As the investigation went on, the Facebook scientific expert community began to chime in with speculations and theories about the skull. Perhaps it was a Pterodactyl, the large prehistoric flying bird that populated the earth some 200 million years ago. After all, it had a large beak-like protrusion.
Yet others thought perhaps it was a tooth of some large prehistoric sea creature. Others joked, maybe it was the bone of whatever former Governor Chris Christie ate during his trip to the beach after closing it to the public several years ago.
In the end, officials deferred to the experts who determined it was the upper skull and lower jaw of a minke whale. Minke whales can live for up to 50 years and can grow as long as 35 feet in length.
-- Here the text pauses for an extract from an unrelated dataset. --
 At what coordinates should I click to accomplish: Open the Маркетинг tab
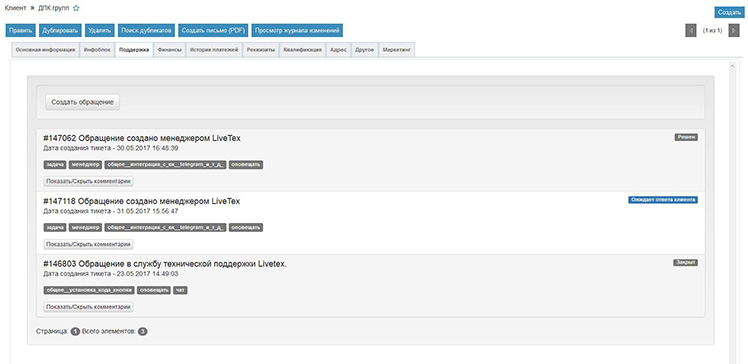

They are fast-swimming whales that can reach speeds of up to 35 miles per hour. Minke whales have survived man’s past overhunting of the global whale population because many whale hunters felt they were too much work for too small of a creature. Their speed and small size kept them off the radar of the 19th-century whale hunters, but in the 1970s, after the overhunting of larger whales, the minke whale became more desirable until the moratorium on whale hunting began in 1986.
Several countries have resumed the hunting of the minke whale, including Japan, Norway, North and South Korea and Iceland.